Dearest Rachel –
So this morning, as I finally set out to walk across town to the ‘office’ at my folks’ place, I was mildly startled by the slowly rising wail of klaxons in the air, eventually surrounding me on all sides until I was very nearly at the (all but deserted) downtown area. It’s one thing to hear them when the weather is threatening, but out of a clear blue sky? What is going on?
Granted, it didn’t take long before I realized that it was merely the first Tuesday of the month, and at ten o’clock, they always test the sirens at this time. It wouldn’t do for them to be non-functional should an actual emergency arise, after all.
Now, you’d talked about a couple of times during your childhood when tornadoes were an issue as they approached your hometown, and I think there was one time when there had been several touchdowns surrounding Bloomington-Normal after I graduated, and you and your dorm-mates were huddled in the TV lounge of your dorm for several hours during the emergency (For all intents and purposes, I think those were more touchdowns than we usually would have on campus on any given Saturday back in those days). I don’t know if it ever crossed your mind – at least, not to the same extent it did mine back in those days – that those alarms might represent a threat of something other than Mother Nature.
No, not Siren Head. I mean something along the lines of an attack by a foreign power.
You and I grew up during the Cold War, something Daniel (and anyone his age) couldn’t fathom anymore. Sure, Russia is still an adversary of sorts, but they don’t seem to be in any position (or even desire) to wipe us off the face of the earth like they were – or at least seemed to be – back in our day. Even China – who seems much more antagonistic toward us these days – is too hungry for the almighty dollar to want us actually gone, merely thoroughly humbled. And at the rate things are going, they’ll probably get their wish before we can figure out how to turn things around.

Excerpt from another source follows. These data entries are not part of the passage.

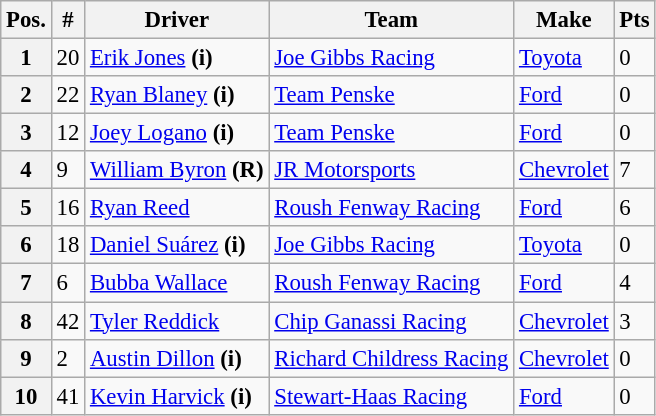
Ryan Reed (177, 208)
20 (68, 58)
Bubba Wallace (177, 283)
22 (68, 95)
41 (68, 396)
Driver (177, 20)
Stewart-Haas Racing (392, 396)
12 (68, 133)
16 (68, 208)
Joey Logano (i) (177, 133)
Kevin Harvick (i) (177, 396)
Chip Ganassi Racing (392, 321)
Ryan Blaney (i) (177, 95)
JR Motorsports (392, 170)
Austin Dillon (i) (177, 358)
Pts (634, 20)
Daniel Suárez (i) (177, 245)
Erik Jones (i) (177, 58)
10 (26, 396)
42 (68, 321)
# (68, 20)
Pos. (26, 20)
18 (68, 245)
8 (26, 321)
William Byron (R) (177, 170)
1 (26, 58)
Tyler Reddick (177, 321)
5 (26, 208)
Richard Childress Racing (392, 358)
Make (564, 20)
Team (392, 20)
Scan for the cell matching the given text and deliver its [x, y] coordinate at center. 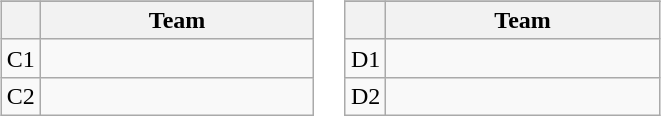
C2 [20, 96]
D2 [365, 96]
D1 [365, 58]
C1 [20, 58]
Capture the cell that displays the provided text and extract its [x, y] central coordinate. 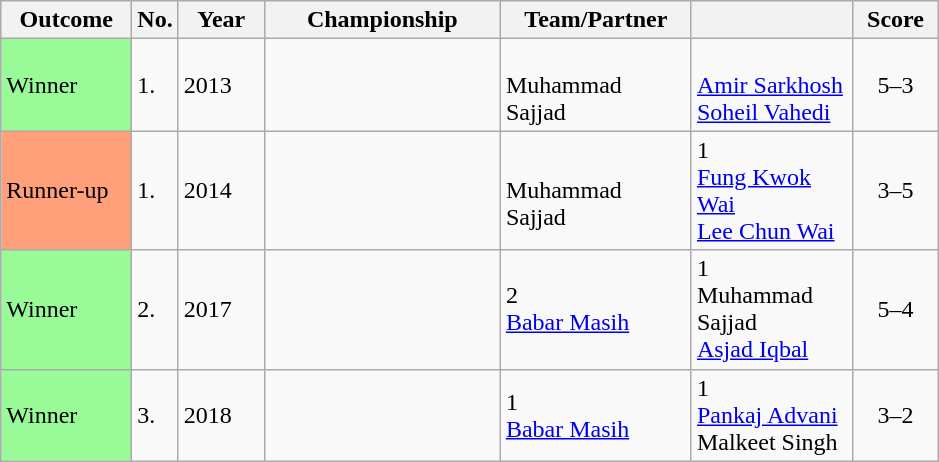
Championship [382, 20]
No. [155, 20]
Outcome [66, 20]
3–5 [895, 190]
2018 [221, 415]
1Babar Masih [596, 415]
Score [895, 20]
2017 [221, 310]
1Muhammad SajjadAsjad Iqbal [772, 310]
Team/Partner [596, 20]
2014 [221, 190]
Runner-up [66, 190]
3–2 [895, 415]
2. [155, 310]
2013 [221, 85]
3. [155, 415]
Amir SarkhoshSoheil Vahedi [772, 85]
5–4 [895, 310]
2Babar Masih [596, 310]
1Pankaj AdvaniMalkeet Singh [772, 415]
Year [221, 20]
1Fung Kwok WaiLee Chun Wai [772, 190]
5–3 [895, 85]
Return the (x, y) coordinate for the center point of the cell that contains the specified text.  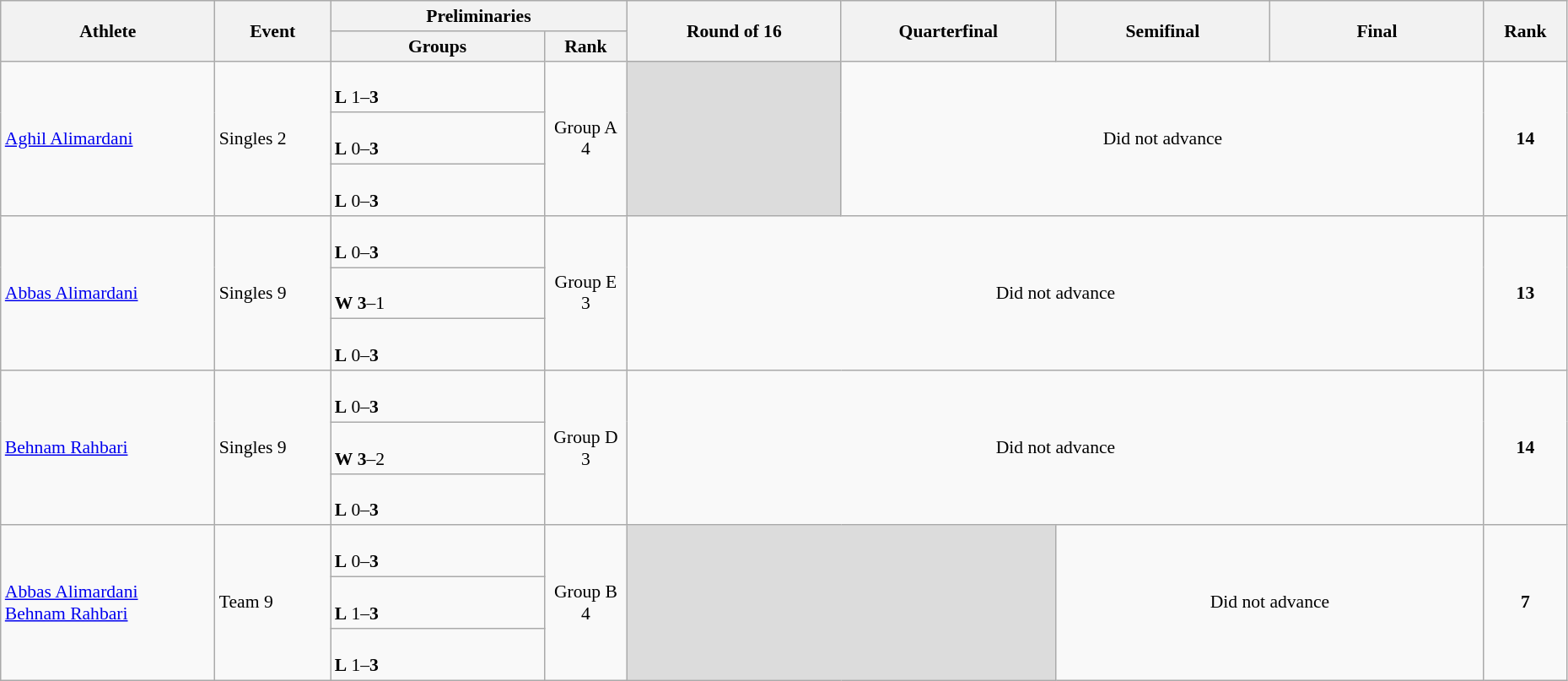
Quarterfinal (948, 30)
Preliminaries (479, 16)
Team 9 (273, 602)
Group E3 (586, 294)
Groups (438, 46)
W 3–1 (438, 294)
W 3–2 (438, 447)
Athlete (108, 30)
Abbas AlimardaniBehnam Rahbari (108, 602)
Group B4 (586, 602)
Final (1377, 30)
Group A4 (586, 138)
Aghil Alimardani (108, 138)
Singles 2 (273, 138)
Behnam Rahbari (108, 447)
Group D3 (586, 447)
Round of 16 (734, 30)
13 (1525, 294)
Semifinal (1162, 30)
7 (1525, 602)
Event (273, 30)
Abbas Alimardani (108, 294)
Scan for the cell matching the given text and deliver its [X, Y] coordinate at center. 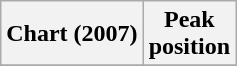
Peakposition [189, 34]
Chart (2007) [72, 34]
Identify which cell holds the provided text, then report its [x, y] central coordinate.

But enough of current politics, and back to the politics of when we were growing up. Back in high school, we read the likes of Alas, Babylon in literature class, and I forget which science class went over it, but there was some textbook that described the effects of a nuclear explosion and fallout from the epicenter out. Guess where said epicenter was? Yup, O’Hare airport; not quite right smack in the middle of the country, but close enough and strategic enough (not to mention populous enough) to inflict massive damage on the country were it ever tried.
As you can see, we were exposed to the threat of the logical conclusion of the Cold War in a way that even most of the nation (apart from possibly Omaha, being the headquarters of the Strategic Air Command) wasn’t. So it shouldn’t come as any great surprise that it used to be a bit of gallows humor at school that, should the Soviets ever decide to attack, they should just do so on the morning of the first Tuesday of the month. I honestly don’t know if it’s a nationwide thing, but it certainly seemed to be a constant throughout the entirety of the Chicagoland area.
Can’t you just picture it? The missiles are on their way, but, it being the first Tuesday morning of the month, everybody reacts with a nonchalant “Meh, it’s just that time, no big deal.” And we wouldn’t have a clue that something serious was going down until that flash of light and searing heat took us all down.
You’ll recall that, among the things I had planned to do in creating a YouTube channel, I had hoped to read the novel Generation X to Daniel, and see what his reaction was would be to the fact that I always wanted to be Andy in the novel. And it’s fascinating to note that one of the chapters devotes itself to a fantasy of where each of them wanted to be at the end of the world – which, again, you know we all thought was imminent when we were that age.
And yet here we are, untouched directly by nuclear fallout, or even war. Sure, we know some people seem to want us dead – this upcoming weekend includes a day of remembrance of that fact – but complete atomic annihilation seems so far off.
And it’s ironic, considering how much more aware of death I am these days. The Grief Share seminar addresses the fact that as the surviving spouse, I might have thoughts of suicide. I can’t say that I do, as such, but it did address an attitude of “if you wanted to take me, Lord, I wouldn’t mind all that much,” and I can’t say that I would argue with that.
So if the sirens were to blare at an inopportune time (You know, at some other time than the first Tuesday of the month, when we would be too likely to expect them), I don’t think I’d hide in the basement. For one thing, there are windows there, so it’s not that much safer than any other room. For another, I’d just as soon go when it’s time; I’d probably make myself comfortable in the bedroom, facing the one wall without windows, and wait things out there.
As it stands, though, I doubt any of that’s going to be necessary to consider anytime soon. You’ll have to wait a while before I join you.
Until then, darling, you take care. Love you; I’ll talk to you later.